If you know one outcome is likelier than the other, and also the outcome of the second trial is dependent on the outcome of the first, how can you say the probability distribution is irrelevant?
here let me help you. the probability distribution is that you have 100% chance to pick the gold from box 2.
You don't, sorry. And again, it's easy to demonstrate the error: if you say getting a gold ball is always forced then you're saying we'd get a gold ball even from the all-silver box. Because it's guaranteed no matter the box. So then your probabilities are even more fricked and more impossible, because you're assuming contradictory things.
if you make an assumption and get a contradictory result, throw the assumption out: namely, you cannot have selected the all silver box. this isn't complicated.

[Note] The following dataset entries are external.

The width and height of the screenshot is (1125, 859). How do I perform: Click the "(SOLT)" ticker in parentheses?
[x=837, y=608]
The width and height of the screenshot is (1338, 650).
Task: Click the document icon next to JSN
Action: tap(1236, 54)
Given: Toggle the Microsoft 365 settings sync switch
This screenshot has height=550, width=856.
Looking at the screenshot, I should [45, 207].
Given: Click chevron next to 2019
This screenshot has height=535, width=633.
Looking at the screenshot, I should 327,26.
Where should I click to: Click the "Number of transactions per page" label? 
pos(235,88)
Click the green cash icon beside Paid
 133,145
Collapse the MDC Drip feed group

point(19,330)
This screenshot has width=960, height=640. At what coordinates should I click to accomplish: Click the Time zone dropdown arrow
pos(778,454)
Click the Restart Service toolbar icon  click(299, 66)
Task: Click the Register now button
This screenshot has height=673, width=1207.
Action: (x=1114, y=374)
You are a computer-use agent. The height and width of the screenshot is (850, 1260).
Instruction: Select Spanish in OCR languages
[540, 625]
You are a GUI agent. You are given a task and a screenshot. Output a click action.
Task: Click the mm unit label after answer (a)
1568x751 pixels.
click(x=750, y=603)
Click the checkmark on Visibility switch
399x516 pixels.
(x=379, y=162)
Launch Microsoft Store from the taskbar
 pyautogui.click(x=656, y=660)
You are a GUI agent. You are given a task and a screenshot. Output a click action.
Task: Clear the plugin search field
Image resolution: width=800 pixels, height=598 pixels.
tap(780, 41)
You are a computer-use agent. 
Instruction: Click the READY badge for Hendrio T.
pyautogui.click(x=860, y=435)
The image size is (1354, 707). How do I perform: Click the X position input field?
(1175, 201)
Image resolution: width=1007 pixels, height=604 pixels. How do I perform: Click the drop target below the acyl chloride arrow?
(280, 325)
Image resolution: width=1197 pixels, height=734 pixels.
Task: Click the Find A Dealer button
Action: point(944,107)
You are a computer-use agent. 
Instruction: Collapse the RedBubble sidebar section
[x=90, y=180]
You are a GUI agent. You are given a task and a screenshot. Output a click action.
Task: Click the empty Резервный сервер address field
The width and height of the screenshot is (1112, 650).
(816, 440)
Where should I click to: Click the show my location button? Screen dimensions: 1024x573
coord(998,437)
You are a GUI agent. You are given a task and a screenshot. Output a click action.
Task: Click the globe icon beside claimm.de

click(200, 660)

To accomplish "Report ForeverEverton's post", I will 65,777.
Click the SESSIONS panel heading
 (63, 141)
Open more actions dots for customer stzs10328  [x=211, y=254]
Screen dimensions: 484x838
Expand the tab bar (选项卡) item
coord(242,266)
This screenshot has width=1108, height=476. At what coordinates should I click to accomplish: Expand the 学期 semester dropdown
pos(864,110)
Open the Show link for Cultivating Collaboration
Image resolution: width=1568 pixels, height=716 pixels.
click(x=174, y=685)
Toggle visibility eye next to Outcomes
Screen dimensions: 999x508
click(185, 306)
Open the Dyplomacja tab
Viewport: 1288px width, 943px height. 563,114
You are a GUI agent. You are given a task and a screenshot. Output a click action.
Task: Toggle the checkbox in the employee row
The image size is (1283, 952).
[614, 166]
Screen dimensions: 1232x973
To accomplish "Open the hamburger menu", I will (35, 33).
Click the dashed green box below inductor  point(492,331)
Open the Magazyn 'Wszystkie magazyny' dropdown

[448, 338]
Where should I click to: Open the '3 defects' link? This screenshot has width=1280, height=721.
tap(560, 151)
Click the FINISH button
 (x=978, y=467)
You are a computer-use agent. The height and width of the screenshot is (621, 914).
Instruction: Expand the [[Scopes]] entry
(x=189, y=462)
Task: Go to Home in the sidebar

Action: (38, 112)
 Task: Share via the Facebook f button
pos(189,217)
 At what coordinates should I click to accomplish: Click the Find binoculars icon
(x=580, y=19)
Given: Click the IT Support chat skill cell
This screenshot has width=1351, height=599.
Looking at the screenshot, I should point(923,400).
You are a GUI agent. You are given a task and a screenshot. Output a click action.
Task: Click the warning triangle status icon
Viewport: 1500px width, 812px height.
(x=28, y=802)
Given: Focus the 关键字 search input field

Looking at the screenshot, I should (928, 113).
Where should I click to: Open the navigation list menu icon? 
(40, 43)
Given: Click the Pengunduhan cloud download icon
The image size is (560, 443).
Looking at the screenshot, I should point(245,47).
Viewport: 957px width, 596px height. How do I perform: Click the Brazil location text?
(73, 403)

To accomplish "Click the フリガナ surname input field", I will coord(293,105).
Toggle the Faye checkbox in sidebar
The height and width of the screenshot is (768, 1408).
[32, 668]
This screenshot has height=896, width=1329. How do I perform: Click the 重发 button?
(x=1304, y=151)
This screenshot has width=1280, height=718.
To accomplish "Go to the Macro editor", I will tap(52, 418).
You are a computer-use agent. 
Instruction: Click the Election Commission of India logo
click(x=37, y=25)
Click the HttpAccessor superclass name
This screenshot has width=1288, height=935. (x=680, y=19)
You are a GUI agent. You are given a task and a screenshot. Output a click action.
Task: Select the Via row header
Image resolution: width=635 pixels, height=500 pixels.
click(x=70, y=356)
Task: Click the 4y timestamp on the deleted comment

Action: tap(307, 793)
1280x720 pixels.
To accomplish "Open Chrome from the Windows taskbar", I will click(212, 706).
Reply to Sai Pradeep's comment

>you cannot have selected the all silver box
So then they must have been forced not to, so no one selected it. See? In fact, how do you know they weren't simply all forced to select the all-gold box in order to force their random pick from it to be gold? If you're making unfounded assumptions like this, you're completely lost, because you can speculate anything.
Of course the result here is 6, but your problem is not analogous to the problem posed by OP. Say you have two dice, one 6-sided and one 12-sided. You randomly pick one die and roll. The random result turns out to be 6. What is the probability that the next roll will be 6?
ah but you see fine lad, the first die could have come up as anything but a six. therefore the probability to roll two sixes sequentially is 1/36!!!
that's what you're arguing with op's problem, but it's a stupid argument because it's analogous to saying you can potentially pick the silver ball first out of the 2nd box. that's explicitly forbidden. so all 66 of the 198 people who chose box 2 must have selected gold, per the problem.
do you understand now?
You're not being very nice to the people who see through your bullshit, are you? lol
>i got irrefutably pwned so i'm just going to accuse him of saying bullshit
not an argument. i accept your concession.
> The question (essentially) is can you choose 1 of 5 balls randomly if 1 ball is in 1 box and the other 4 balls are also in 1 box.
honestly i don't even know what side you're one (1/3-tards or 1/2-chads), but you're easily the dumbest person in this thread.
No, you misunderstand the original question, and you didn't answer mine either. As I explained before, the stipulation that you picked gold randomly is an indication of where you are in the probability tree and does not change the probability tree itself. What would change the probability tree is saying that after randomly picking the box, you non-randomly take out a gold ball, because only then would you be equally likely to have picked box GG or GS at the final decision point. But the problem specifically states that you randomly take out a gold ball, and so you are twice as likely to have picked box 1, which has double the number of gold balls in it, just like it is more likely that you picked the 6-sided die in the example I gave.
Were you educated in America?
So, no response after I make your misunderstanding explicit, and even go so far as to explain the erroneous model you are using to come to your conclusion. I understand your position perfectly; it just contradicts the plain language in the OP, which states that the gold ball is taken out randomly, i.e. in accordance with the original probability tree, and not the modified one you use to get the incorrect answer.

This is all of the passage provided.